The surgeon removed the following from Chester's abdomen:

  • a freezer meal
  • four packages of fish
  • two frozen pizzas 
  • a package of tortilla wraps 
  • a loaf of bread
  • an unidentified scary looking feather covered item  (I believe my husband actually killed the poor creature at some past date)
  • a partridge in a pear tree

And there is plenty more food in there too!  But this recent extraction gives me hope that I may get to the bottom of that freezer yet!

So I broke down and ironed again the other day.  It wasn't pretty and I damaged the kitchen table, again, but I did in fact iron a shirt!  Now in the name of all that is impure and horrible and wrong in this painful and broken, world, ironing, is the worst.  I curse you, Irma the Iron.  Ironing is without a doubt the worst task EVER.

This most recent ironing ambition was done in order to allow my son to have his school pictures in a wrinkle free shirt and to keep my husband happy because he hates wrinkled clothes. I honestly don't mind them, I feel like wrinkled clothes are a way of making a statement to others something to the affect of, "I have better things to do with my time than remove wrinkles from my clothes for your benefit because honestly I don't give a flying "f" if my clothes are wrinkled. The end."  However, I extended grace and compassion to the situation at hand as I knew our son was going to be photographed and the wrinkles captured forever in time via the infamous school picture if I didn't take swift sure action.  I knew I had to iron to avoid an outraged husband in a couple weeks when the pictures come in.  UGH.  What a start to my day.  I ironed.

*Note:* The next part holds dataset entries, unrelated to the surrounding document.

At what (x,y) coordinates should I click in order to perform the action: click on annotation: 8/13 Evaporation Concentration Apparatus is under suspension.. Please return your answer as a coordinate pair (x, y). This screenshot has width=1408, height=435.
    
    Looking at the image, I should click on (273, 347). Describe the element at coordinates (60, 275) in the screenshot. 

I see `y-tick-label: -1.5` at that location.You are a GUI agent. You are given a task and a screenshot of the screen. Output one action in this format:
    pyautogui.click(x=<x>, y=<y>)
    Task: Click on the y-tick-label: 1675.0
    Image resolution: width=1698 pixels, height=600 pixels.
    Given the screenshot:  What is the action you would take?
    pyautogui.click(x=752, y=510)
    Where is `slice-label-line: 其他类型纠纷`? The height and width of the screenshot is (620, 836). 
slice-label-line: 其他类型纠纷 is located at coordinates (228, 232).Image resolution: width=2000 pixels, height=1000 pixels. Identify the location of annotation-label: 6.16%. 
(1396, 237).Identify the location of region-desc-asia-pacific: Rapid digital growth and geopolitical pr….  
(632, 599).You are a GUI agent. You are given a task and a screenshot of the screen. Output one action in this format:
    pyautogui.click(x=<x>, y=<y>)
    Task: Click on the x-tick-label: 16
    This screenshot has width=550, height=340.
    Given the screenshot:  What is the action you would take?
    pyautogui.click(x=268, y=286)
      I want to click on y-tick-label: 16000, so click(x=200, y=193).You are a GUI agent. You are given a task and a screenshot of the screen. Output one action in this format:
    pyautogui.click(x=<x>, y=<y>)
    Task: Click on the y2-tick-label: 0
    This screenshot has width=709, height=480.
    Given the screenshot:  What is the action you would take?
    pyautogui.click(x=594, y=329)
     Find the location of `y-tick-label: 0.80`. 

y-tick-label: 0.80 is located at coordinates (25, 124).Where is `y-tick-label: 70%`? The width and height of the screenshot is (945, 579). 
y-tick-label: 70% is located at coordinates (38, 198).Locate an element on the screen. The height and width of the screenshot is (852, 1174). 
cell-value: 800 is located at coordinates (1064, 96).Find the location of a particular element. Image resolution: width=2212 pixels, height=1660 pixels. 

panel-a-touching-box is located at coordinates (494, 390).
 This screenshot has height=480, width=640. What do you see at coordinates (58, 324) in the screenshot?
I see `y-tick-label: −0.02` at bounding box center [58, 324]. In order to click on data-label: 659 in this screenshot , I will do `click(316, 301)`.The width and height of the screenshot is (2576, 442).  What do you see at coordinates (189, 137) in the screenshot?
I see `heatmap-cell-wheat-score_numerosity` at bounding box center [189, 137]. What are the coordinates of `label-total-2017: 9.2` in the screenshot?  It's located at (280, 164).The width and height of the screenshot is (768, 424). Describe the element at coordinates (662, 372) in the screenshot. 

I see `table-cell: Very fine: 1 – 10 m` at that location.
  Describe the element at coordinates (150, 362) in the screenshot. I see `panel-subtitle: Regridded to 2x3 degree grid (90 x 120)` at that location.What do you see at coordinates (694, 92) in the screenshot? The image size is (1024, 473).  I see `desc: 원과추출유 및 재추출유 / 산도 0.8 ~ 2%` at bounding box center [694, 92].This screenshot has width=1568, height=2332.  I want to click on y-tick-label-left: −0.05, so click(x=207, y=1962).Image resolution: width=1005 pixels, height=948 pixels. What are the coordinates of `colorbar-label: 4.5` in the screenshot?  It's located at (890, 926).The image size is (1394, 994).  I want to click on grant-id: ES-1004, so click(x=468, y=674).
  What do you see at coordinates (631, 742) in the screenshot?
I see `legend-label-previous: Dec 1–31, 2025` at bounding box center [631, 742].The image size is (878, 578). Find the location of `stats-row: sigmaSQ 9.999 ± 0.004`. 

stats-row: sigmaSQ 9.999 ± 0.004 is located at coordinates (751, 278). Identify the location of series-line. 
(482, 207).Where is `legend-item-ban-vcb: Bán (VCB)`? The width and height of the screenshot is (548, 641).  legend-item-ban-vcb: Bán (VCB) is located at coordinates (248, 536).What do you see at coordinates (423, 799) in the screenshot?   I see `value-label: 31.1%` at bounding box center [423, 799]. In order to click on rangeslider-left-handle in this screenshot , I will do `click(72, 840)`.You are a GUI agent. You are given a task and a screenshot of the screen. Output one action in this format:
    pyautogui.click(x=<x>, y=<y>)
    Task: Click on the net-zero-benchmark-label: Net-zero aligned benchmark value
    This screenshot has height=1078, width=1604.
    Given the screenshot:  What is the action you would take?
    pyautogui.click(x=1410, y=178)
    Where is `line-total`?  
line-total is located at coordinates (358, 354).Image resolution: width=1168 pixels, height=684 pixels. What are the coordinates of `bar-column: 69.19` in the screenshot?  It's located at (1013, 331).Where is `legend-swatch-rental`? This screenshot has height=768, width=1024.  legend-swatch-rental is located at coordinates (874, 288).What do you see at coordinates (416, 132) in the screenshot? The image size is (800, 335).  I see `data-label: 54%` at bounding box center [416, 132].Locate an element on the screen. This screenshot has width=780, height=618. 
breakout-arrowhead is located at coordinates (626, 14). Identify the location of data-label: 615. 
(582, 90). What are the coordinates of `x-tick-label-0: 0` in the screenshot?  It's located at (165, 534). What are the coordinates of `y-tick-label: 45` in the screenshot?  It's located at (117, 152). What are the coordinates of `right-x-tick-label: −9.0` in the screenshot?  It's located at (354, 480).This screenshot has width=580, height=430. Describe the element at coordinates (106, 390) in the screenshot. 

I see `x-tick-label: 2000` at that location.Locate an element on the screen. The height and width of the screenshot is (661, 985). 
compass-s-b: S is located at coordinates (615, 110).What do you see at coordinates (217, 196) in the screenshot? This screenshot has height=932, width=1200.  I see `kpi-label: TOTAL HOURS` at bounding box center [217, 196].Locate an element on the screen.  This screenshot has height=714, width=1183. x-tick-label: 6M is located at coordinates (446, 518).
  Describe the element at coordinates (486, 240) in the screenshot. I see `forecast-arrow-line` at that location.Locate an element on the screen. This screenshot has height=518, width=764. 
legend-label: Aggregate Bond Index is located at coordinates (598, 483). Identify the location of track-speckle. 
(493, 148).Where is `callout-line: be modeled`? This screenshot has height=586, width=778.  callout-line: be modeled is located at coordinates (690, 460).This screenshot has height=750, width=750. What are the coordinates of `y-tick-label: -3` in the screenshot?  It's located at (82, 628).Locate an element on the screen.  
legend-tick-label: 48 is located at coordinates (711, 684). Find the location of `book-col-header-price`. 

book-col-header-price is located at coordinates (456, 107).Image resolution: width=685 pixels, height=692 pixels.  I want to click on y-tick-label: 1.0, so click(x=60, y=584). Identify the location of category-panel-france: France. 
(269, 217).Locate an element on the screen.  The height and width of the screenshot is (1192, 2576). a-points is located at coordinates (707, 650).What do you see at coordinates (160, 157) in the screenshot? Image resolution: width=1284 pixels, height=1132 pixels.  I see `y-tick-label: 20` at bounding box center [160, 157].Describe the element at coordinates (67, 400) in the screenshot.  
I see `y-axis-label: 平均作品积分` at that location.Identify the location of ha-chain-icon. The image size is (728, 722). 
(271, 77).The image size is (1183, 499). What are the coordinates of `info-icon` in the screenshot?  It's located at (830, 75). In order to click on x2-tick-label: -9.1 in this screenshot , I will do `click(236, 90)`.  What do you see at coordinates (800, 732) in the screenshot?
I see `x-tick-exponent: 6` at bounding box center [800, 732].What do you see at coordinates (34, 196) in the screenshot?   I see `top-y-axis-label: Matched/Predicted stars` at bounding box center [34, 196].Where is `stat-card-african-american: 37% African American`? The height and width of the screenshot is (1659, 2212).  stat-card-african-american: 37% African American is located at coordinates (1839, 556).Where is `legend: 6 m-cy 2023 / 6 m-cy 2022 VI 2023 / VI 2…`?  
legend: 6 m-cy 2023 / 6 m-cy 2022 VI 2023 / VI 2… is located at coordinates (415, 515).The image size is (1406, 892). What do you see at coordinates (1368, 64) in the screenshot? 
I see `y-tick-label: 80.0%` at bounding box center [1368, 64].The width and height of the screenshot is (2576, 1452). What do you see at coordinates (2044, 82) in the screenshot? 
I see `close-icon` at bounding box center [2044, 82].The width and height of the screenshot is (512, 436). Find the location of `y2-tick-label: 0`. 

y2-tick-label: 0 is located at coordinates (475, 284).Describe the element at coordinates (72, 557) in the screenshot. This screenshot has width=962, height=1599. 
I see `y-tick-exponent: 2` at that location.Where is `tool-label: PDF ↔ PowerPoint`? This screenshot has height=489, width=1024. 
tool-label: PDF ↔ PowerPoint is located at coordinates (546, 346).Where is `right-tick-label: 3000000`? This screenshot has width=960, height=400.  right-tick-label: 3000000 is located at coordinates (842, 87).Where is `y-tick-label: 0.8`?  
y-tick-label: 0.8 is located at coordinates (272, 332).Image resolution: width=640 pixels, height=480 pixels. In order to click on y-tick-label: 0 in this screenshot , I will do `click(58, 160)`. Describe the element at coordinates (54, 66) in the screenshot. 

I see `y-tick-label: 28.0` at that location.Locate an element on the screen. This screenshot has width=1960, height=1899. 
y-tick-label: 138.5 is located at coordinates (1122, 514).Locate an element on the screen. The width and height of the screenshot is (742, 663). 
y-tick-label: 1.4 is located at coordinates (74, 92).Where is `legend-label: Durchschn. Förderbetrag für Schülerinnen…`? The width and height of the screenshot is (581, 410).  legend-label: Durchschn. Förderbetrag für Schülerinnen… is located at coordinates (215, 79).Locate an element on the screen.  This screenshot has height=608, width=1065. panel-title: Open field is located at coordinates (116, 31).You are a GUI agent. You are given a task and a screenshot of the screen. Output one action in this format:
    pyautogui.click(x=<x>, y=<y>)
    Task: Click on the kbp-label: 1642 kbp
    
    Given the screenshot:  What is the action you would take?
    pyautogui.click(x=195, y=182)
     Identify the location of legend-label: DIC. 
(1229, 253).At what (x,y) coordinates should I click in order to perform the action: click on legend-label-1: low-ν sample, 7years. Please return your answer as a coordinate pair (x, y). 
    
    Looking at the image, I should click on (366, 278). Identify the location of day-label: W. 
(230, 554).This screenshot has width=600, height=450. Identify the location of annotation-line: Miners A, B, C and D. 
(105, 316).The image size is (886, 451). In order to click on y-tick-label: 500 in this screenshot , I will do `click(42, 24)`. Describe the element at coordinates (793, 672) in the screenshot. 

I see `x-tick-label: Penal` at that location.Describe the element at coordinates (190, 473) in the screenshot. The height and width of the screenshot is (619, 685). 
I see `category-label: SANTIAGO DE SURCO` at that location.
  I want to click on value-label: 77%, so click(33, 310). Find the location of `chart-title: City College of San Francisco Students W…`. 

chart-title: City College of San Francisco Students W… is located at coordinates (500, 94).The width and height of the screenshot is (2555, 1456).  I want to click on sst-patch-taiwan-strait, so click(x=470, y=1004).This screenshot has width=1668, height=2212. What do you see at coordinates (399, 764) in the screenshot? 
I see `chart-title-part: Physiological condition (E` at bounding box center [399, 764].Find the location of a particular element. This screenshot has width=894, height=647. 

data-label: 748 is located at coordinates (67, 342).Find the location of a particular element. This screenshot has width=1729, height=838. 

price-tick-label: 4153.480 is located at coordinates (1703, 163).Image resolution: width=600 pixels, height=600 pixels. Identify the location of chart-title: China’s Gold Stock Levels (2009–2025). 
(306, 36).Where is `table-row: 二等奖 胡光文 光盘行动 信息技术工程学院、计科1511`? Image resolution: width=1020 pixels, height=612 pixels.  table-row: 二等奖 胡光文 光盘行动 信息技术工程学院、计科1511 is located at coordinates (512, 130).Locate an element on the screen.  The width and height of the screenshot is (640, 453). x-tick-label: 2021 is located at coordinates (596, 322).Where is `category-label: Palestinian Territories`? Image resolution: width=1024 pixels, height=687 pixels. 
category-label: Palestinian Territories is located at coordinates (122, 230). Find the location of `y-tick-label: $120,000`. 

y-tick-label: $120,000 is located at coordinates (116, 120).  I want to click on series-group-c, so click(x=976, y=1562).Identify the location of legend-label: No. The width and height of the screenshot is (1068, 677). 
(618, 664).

Oh and then I wanted to quickly share my new housecleaning routine with you because you may find it helpful.  First of all, I have never had a routine pretty much for anything.  I guess I am not really a routine kind of person. I know people say, "kids do best with routine".  And maybe they do, but my kids did just fine without one too.  We are adaptive! My lack of routine goes hand and hand with my lack of order and organization skills. SIGH. However, this is one routine that is working for me despite my lack of ability to do anything remotely structured. So if you find yourself failing miserably as a housekeeper, or feeling like the worst housewife ever, it might be worth a shot.  I mean if you are feeling that way, can things really get any worse?!  And I am actually the worst housekeeper ever so don't worry, that position is FILLED by yours truly.  So here is the secret to mediocre housekeeping....I play 1989 by T Swift every morning as soon as the kids are out the door and I force myself to shake it off and clean until the entire album is done roughly 46 minutes.  So far the results are, in a word, amazing.  I have been vacuuming at least weekly. I dusted the entire house last week (and I don't believe in dusting, but my husband does so it made him happy). I cleaned and organized our closet and the pantry too.  The bathrooms have been cleaned as well and I even scrubbed the toilets!  Seriously, I am becoming a regular old Martha Stewart!  The music makes it fun and I suppose you could substitute in whatever music you wanted for the occasion! However, as for me and my family, we will stick with TayTay.

In conclusion,

Best of luck! I hope my routine works out better for you than it did for this lady.  I pray you don't end up with cooked, dirty socks or bills that get soggy from your dishwasher! Although honestly, other than me ** who actually mails bills nowadays anyways?

**side note: I fear I may be turning into an old lady, as I find myself often annoyed with modern conveniences such as online banking and e-readers.

PS If you hadn't already guessed it, I was the surgeon in this story just call me Vern M.D. from now on!